- [DOCUMENT]:
You don’t walk into a Kelly Reichardt picture expecting fast-paced action, so it’s one of the cleverest gambits in “The Mastermind” that she takes a genre practically built on adrenaline and kinetic energy and slows it down to hell. This isn’t “Ocean’s Eleven” with its swagger and precisely choreographed cons. This isn’t even the gritty desperation of “Heat.” 

Reichardt’s take on the heist film is something closer to watching paint dry in 1970s Massachusetts—except the paint is stolen, the guy who took it has no idea what to do with it, and he’s about to screw up his entire life because he can’t stop centering himself in a world that’s already moved on without him.

A Bumbling Mastermind with Half-Baked Plans for a Heist

Josh O’Connor plays James Blaine “J.B.” Mooney, the titular mastermind who, as an unemployed carpenter, schemes to steal Arthur Dove paintings from the local Framingham art museum. The heist itself? Successful. Almost too easy. It’s everything after that becomes the slow-motion car crash Reichardt is really interested in. Here’s a guy with leading-man looks and the posture of someone who should have his act together.

- [COLLECTED MATERIAL]:
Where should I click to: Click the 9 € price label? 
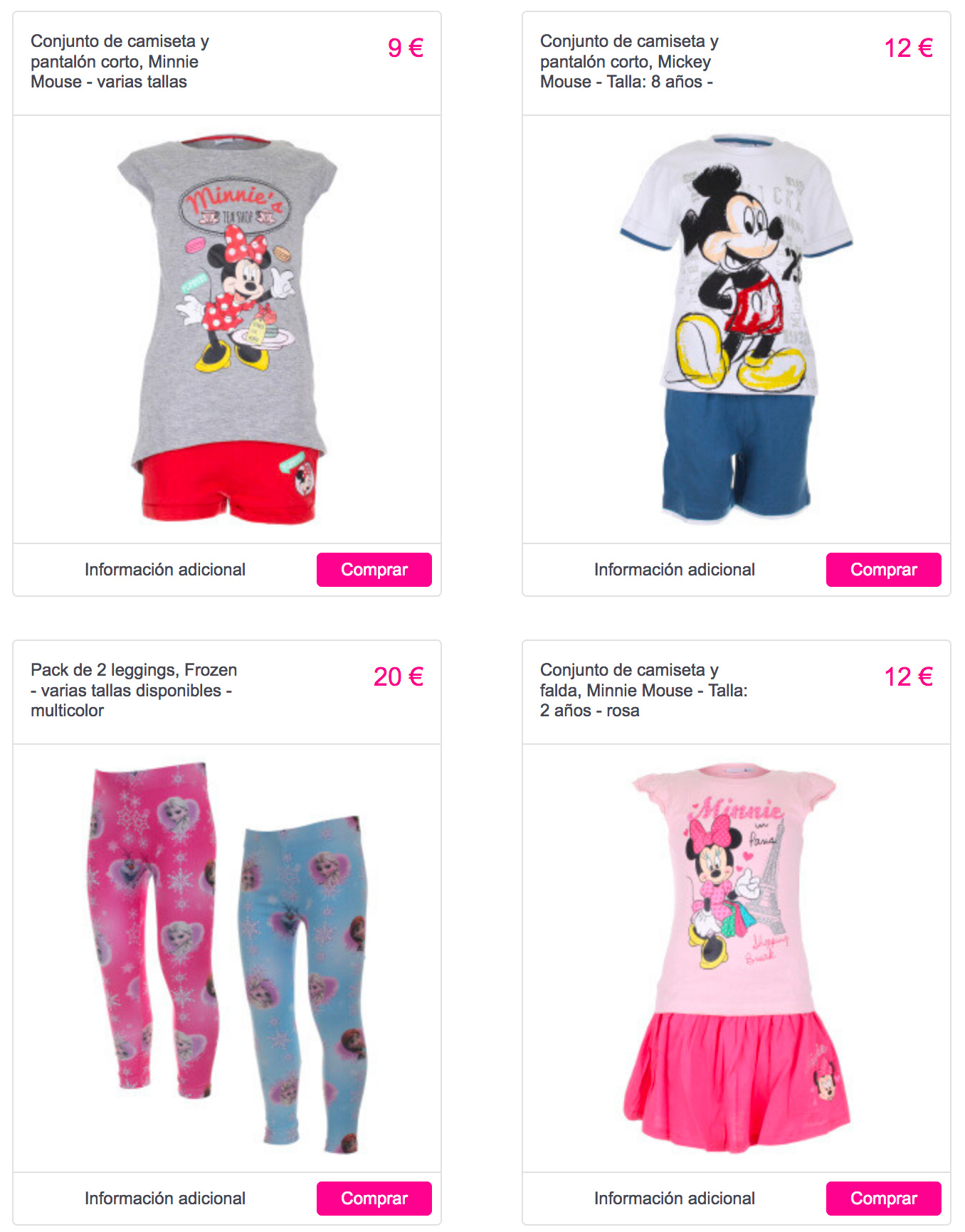(406, 48)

- [OBJECTIVE]:
From the film review above, set down everything from "A Bumbling Mastermind" down to "his act together.", word for word.

- [TASK RESULT]:
A Bumbling Mastermind with Half-Baked Plans for a Heist

Josh O’Connor plays James Blaine “J.B.” Mooney, the titular mastermind who, as an unemployed carpenter, schemes to steal Arthur Dove paintings from the local Framingham art museum. The heist itself? Successful. Almost too easy. It’s everything after that becomes the slow-motion car crash Reichardt is really interested in. Here’s a guy with leading-man looks and the posture of someone who should have his act together.